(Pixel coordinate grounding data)
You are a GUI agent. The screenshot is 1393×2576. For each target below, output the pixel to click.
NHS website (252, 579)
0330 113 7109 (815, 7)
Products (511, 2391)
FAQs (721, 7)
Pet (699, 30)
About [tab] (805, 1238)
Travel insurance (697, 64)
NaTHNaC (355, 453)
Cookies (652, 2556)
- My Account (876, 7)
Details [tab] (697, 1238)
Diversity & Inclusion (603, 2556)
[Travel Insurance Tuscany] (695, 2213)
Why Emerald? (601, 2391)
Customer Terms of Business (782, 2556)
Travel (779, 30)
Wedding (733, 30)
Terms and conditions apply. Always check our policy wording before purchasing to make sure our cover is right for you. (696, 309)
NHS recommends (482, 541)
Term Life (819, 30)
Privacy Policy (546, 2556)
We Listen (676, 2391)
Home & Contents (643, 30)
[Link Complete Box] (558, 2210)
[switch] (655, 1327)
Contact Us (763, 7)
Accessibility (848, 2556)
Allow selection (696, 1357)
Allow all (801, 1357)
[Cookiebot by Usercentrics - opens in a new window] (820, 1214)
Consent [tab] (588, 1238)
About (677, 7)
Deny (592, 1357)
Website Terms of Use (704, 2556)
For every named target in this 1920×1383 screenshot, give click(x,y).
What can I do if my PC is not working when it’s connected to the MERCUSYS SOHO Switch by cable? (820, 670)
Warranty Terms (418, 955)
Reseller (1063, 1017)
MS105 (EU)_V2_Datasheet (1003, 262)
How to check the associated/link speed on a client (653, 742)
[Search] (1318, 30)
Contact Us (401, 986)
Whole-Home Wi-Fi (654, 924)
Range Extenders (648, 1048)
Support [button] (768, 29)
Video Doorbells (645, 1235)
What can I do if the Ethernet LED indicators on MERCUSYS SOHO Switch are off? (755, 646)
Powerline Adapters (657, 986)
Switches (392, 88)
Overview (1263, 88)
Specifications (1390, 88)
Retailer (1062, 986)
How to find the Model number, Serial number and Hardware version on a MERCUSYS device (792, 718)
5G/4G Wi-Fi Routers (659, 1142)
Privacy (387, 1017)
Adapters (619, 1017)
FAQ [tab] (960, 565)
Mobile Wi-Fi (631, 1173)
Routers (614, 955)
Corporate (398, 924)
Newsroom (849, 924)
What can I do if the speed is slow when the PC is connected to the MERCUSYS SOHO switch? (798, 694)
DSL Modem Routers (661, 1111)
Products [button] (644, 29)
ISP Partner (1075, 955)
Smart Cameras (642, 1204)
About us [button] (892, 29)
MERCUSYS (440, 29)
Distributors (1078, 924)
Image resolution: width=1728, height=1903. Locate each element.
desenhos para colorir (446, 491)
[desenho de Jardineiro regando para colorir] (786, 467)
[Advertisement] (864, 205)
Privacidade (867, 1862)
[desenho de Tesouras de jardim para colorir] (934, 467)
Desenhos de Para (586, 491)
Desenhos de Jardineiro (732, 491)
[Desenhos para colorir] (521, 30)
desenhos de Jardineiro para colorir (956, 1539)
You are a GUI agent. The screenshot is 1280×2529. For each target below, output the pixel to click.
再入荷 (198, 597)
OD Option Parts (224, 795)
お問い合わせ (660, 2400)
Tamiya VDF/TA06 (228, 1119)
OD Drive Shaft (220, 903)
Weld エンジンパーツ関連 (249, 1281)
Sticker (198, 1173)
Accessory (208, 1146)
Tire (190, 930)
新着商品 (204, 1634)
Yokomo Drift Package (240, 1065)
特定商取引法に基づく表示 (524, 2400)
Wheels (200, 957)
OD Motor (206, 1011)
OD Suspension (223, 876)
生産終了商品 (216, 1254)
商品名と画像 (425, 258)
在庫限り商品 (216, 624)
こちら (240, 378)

● WHAT TO DO
Find all lines in the records that hold the word "agent". Copy them.

● YOUR RESPONSE
You are a GUI agent. The screenshot is 1393×2576. For each target below, output the pixel to click.
You are a GUI agent. The screenshot is 1280×2529. For each target below, output the pixel to click.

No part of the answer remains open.